Probably the most damage you can deal for four mana (excluding mana generators like Cadaverous Bloom and Channel), this combo was a mainstay of the first generation of speed decks - the red/green monsters with eight Bolt spells, Blood Lusts, and the long-forgotten Kird Ape. With a Kird Ape and a forest in play (or better, a Taiga because it provided both mana colors you needed and counted as a forest), you could Giant Growth the now 2/3 Ape to make it a 5-power creature. Then just Berserk the Ape to 10 and Fork the Berserk to make your Kird Ape a 20-power mage killer. I loved that deck!

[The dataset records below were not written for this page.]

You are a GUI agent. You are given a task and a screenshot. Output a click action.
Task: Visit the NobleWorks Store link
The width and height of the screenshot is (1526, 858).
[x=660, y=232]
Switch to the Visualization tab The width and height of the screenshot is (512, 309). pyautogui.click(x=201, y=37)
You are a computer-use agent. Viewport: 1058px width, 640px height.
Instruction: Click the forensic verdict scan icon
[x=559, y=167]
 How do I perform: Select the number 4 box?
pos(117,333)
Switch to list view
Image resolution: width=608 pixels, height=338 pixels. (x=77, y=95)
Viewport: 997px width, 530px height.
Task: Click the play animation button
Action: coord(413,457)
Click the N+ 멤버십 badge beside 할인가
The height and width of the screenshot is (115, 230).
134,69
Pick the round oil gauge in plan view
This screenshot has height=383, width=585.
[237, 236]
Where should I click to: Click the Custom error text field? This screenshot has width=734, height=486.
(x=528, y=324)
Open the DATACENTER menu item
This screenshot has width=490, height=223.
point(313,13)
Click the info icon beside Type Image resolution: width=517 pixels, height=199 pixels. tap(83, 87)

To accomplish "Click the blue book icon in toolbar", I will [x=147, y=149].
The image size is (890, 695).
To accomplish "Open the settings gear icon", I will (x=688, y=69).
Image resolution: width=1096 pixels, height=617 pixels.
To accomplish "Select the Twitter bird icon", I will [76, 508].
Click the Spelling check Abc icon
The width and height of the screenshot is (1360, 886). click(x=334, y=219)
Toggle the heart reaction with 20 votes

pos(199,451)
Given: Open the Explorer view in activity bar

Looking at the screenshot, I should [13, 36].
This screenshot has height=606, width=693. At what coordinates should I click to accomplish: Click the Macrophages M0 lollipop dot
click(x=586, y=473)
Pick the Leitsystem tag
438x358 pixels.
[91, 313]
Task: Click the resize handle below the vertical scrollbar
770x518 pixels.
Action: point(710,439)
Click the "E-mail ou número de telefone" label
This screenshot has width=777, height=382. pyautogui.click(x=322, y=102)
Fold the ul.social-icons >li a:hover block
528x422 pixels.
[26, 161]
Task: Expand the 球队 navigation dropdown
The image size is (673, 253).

12. Armageddon & Erhnam Djinn

Shortly after "Ernie" was reprinted in Chronicles, Magic saw the rise of the "ErhnaGeddon" deck, named for the combo. These fast-mana decks could devastate most opponents by easily dropping the 4/5 monster Djinn on turn three and destroying all lands on turn four. By the time opponents recovered enough to handle the Djinn, it was too late. A nice byproduct was that Armageddon basically nullified Erhnam Djinn's drawback, since you no longer had any forests in play. Another trick to play with Ernie was to wait until your opponent attacked with his Forestwalker, and then sacrifice your forests to Zuran Orb and block the now forestless attacker.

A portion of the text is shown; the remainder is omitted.